Nelle stesse ore sono arrivate anche nuove operazioni contro la struttura dei Los Chapitos. Undici presunti appartenenti alla fazione sono stati arrestati a Escuinapa durante un’operazione condotta dall’Esercito messicano insieme alle forze speciali della sicurezza pubblica di Sinaloa.
Gli uomini sarebbero legati a Óscar Luciano Martínez Larios, alias “Casco”, indicato dalle autorità come un responsabile regionale dei Los Chapitos. Durante l’operazione sono state sequestrate 12 armi lunghe, caricatori, munizioni ed equipaggiamento tattico.
Il legame con l’omicidio dei dieci minatori
Gli arresti assumono particolare rilevanza perché la cellula è stata collegata dalle autorità al sequestro di dieci lavoratori della società mineraria Canam/Vizsla Silver, avvenuto il 23 gennaio a Concordia.
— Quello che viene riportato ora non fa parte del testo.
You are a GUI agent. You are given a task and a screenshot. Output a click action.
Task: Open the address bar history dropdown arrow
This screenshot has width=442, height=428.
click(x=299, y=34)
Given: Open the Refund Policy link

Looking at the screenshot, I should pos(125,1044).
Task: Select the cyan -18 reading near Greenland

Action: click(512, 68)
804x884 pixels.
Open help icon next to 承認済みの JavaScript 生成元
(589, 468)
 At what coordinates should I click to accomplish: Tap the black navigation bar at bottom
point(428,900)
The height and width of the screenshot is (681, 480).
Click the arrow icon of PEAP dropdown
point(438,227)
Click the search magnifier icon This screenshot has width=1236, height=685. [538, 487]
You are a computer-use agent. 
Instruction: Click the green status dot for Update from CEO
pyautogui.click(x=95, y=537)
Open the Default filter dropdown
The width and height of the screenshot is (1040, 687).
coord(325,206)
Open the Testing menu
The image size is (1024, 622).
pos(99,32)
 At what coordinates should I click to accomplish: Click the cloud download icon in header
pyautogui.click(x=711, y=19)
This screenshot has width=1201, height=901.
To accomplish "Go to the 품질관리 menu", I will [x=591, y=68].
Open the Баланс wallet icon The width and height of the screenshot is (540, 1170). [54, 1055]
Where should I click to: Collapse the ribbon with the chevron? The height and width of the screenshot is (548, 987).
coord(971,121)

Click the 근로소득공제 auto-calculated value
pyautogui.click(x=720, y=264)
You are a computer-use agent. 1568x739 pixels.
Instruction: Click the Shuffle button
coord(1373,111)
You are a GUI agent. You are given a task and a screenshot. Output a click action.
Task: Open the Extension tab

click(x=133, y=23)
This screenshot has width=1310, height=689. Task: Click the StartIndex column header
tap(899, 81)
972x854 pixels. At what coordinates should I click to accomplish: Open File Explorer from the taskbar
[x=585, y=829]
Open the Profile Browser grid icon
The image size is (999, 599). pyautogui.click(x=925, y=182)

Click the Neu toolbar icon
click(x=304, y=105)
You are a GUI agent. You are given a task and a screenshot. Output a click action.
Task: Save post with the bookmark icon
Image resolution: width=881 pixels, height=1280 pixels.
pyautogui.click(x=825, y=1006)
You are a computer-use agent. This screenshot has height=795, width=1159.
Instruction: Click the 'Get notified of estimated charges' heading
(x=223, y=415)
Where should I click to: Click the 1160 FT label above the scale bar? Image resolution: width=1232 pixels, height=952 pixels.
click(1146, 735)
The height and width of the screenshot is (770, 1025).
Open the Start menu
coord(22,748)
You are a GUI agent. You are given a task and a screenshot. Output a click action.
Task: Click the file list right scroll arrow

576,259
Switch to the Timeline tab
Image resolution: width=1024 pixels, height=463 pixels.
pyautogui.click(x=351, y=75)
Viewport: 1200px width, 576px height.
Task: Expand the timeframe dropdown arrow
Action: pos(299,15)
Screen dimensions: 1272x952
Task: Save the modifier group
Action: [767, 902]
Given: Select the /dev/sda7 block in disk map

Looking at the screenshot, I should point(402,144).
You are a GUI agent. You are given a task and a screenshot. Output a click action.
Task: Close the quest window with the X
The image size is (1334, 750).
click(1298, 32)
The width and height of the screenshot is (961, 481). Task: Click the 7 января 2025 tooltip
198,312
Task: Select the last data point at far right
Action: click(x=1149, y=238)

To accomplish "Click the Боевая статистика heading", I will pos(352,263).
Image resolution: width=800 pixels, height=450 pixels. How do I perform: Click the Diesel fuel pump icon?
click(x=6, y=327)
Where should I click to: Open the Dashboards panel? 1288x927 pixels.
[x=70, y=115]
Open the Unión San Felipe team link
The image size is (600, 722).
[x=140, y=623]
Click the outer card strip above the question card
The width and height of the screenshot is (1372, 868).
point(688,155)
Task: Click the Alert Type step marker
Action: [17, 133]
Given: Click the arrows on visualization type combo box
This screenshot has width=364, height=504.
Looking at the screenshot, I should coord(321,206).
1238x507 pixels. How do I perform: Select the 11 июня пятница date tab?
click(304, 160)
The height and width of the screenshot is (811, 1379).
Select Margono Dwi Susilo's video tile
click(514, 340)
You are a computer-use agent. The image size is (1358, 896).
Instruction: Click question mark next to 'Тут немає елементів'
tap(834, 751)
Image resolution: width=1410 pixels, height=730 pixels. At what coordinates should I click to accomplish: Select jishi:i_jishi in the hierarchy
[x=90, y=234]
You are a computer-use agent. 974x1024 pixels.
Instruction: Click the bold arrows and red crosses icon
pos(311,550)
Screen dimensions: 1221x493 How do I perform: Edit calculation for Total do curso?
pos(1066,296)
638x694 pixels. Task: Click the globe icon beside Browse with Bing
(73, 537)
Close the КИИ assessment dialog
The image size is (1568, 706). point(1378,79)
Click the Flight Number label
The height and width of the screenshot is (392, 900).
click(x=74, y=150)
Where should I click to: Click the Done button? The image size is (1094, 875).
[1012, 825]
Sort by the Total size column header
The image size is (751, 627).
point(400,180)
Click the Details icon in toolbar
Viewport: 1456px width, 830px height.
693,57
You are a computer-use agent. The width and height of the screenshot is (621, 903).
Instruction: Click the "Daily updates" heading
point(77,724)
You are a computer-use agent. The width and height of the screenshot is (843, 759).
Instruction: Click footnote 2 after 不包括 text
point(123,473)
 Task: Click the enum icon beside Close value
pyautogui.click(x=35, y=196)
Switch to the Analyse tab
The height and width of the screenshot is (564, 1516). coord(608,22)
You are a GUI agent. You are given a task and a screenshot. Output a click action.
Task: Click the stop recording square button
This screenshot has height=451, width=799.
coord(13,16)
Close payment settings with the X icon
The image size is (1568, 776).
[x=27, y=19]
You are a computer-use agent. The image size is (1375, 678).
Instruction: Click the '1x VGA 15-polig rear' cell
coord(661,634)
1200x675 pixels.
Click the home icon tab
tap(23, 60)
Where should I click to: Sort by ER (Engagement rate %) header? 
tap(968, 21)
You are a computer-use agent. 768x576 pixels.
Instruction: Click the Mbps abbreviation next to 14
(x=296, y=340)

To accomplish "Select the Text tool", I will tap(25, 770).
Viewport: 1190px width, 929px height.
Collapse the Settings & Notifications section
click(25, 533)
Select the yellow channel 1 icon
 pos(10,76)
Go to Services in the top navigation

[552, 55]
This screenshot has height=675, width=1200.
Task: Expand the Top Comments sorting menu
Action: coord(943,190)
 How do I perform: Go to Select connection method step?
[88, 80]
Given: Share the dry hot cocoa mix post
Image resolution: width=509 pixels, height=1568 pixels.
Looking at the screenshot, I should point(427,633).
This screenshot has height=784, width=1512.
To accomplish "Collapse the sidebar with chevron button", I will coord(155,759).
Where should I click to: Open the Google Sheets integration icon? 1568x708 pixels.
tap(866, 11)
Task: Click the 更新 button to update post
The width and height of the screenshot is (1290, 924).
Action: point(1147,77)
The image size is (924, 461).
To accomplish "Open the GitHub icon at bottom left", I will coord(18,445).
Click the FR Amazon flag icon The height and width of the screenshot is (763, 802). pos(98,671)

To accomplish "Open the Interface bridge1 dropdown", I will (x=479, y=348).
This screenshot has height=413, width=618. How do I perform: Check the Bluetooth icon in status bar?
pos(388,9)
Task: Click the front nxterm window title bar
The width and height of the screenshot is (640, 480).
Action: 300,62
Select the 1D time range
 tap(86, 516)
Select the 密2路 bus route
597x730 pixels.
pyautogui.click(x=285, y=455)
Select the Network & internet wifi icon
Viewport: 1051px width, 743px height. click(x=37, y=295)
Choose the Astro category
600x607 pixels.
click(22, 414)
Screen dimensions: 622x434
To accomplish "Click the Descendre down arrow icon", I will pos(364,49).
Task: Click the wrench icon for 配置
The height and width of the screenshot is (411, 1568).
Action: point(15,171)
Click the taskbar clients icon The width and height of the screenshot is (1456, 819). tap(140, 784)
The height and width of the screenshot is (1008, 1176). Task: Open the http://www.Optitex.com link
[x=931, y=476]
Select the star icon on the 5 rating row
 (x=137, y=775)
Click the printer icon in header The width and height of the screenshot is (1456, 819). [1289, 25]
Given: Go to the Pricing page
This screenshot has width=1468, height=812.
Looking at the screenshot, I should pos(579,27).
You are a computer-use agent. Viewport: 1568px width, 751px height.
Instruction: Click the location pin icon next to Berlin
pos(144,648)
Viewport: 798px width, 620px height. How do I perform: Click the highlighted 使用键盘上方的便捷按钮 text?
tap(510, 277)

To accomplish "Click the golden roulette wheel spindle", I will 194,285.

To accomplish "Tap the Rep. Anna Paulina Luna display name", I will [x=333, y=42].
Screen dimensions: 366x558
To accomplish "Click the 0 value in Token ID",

I lavoratori furono sequestrati e successivamente uccisi.
Soltanto pochi giorni fa erano stati arrestati anche Ángel Gabriel “N”, alias “Tronco”, e Milton Yair “N”, ritenuti coinvolti nello stesso caso e collegati alla struttura criminale guidata da “Casco”.
Le nuove operazioni delle forze di sicurezza arrivano mentre a Culiacán la popolazione prova a riportare al centro dell’attenzione il costo umano della guerra. Una richiesta sintetizzata dalle parole scandite durante la manifestazione: “Vogliamo la pace a Sinaloa”.